The pooled mean sera-prevalence evaluated in horses was not markedly distinct from the mean sera -prevalence in ruminants obtained in other systematic reviews: 20 % for cattle, and 15 % for goats and sheep [35] and 15.0–21.0 % for cattle, 2.5–88.1 % for goats and 3.5–56.9 % for sheep at animal level [36]. Recent studies were based on the characterization of considering heterogeneity in aims, geographical areas, specimens, sampling methods and results. With respect to C. burnetii infection, horses received only marginal attention compared to ruminants resulting in underscoring the important role of horses as a source of C. burnetii infection [[36], [37], [38]], the majority of studies could be partially biased because of special attention paid to ruminants in case of coxiellosis. In support of the aforesaid, a reporting bias was found in the Netherlands when addressing the role of goats, where Q fever was called “goat flu’’ [39].

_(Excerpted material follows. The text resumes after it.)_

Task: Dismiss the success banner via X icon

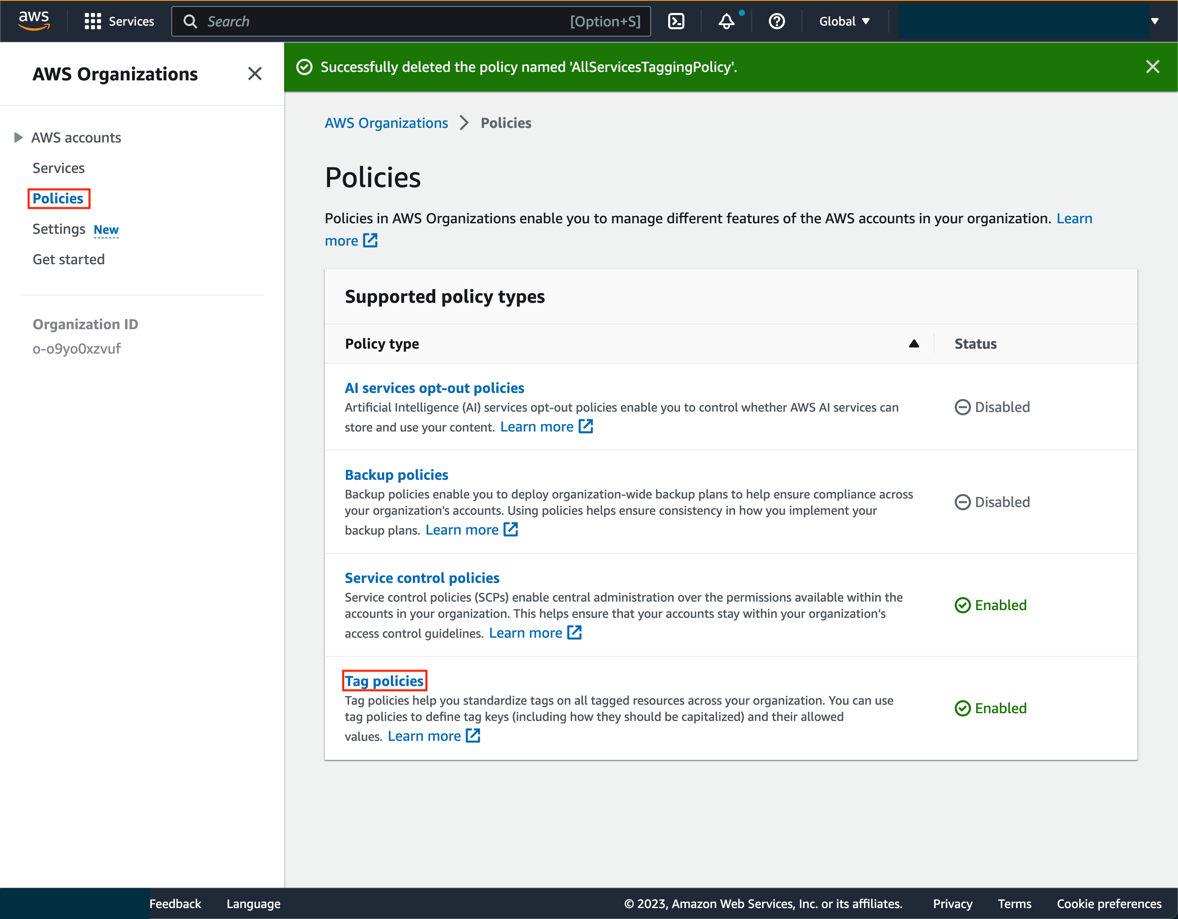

Interestingly, in this study there was significant difference between horse < Year 5−1(3%) (p-value <0.05, 95 % CI: 1 %–8.5 %) and >6 years old (14.15 %) (p-value <0.05, 95 %, CI: 8.5 %–23 %) age group for C. burnetii infection. this result revealed that age may be a risk factor for C. burnetii in horses. The difference may be explained as a consequence of a higher probability of contact [40,41].

Other factors apart from species, such as farm densities of animals, seasonality of births or management, could explain the higher frequency of C. burnetii infection in ruminants. The risk factors identified for C. burnetii infection in ruminants should also be examined when studying the infection in horses. Moreover, different C. burnetii infections may have differing epidemiologic characteristics depending on the nature of specific outbreaks [36].

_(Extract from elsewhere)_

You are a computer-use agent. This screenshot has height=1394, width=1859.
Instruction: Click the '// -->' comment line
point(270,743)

The most important diagnostic problems of C. burnetii is collection and storage of specimens.

C. burnetii is a very infectious intracellular bacterium. Thus, only biosafety level 3 laboratories and experienced personnel should be allowed to manipulate contaminated specimens and cultivate this microorganism from clinical samples [42,43]. There were many limitations in this research that we point as: no any history about abortion in horse herds, no accessible facilities for bacterial cell culturing and many limitations related with occurrence of Covid-19 pandemic.

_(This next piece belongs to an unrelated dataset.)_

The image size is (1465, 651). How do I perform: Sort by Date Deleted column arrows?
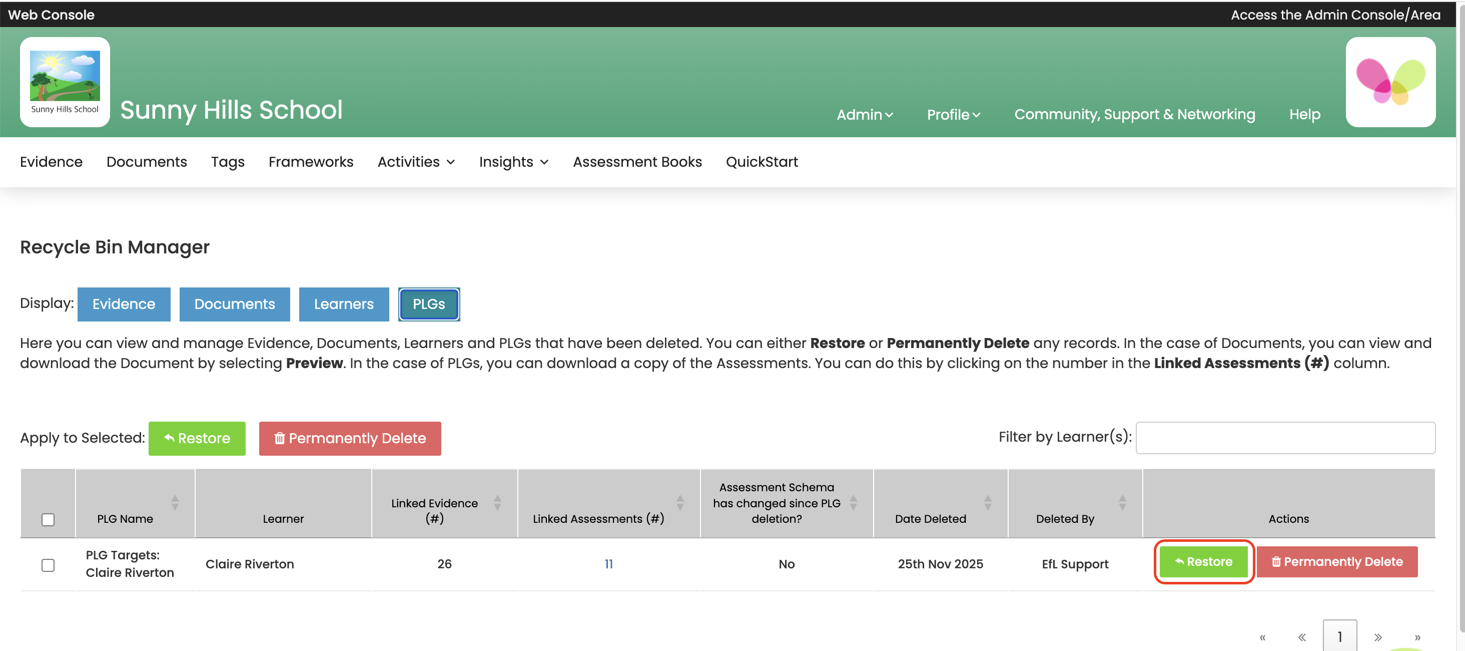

Finally, because Q fever is not a notifiable disease and many human cases could have been misdiagnosed as some other infection, the public health impact of C. burnetii infection will be not understood until suitable epidemiologic surveillance is effectively employed in Iran.

Conclusion

To conclude, horses can play an important role in the epidemiology of Q fever as reservoir for C. burnetii. Attained data show that PCR can be used as an easy and reliable approach for detecting Q fever causative agent. Therefore, decreasing the risk of Q fever transmission from horse to other animals and humans is followed. Our study shows that the impact of Q fever disease on horses' health status in the studied area appears to be low, but quite important. One of the limitations of our study was little number of positive cases that made it impossible for us to properly analyze the risk factors Statistical and epidemiologically. The authors suggest application of PCR based method to reliable diagnosis of Q fever in animal with all kind of samples such as serum sample.

Declaration of Competing Interest

The authors have not conflicts of interest to disclose.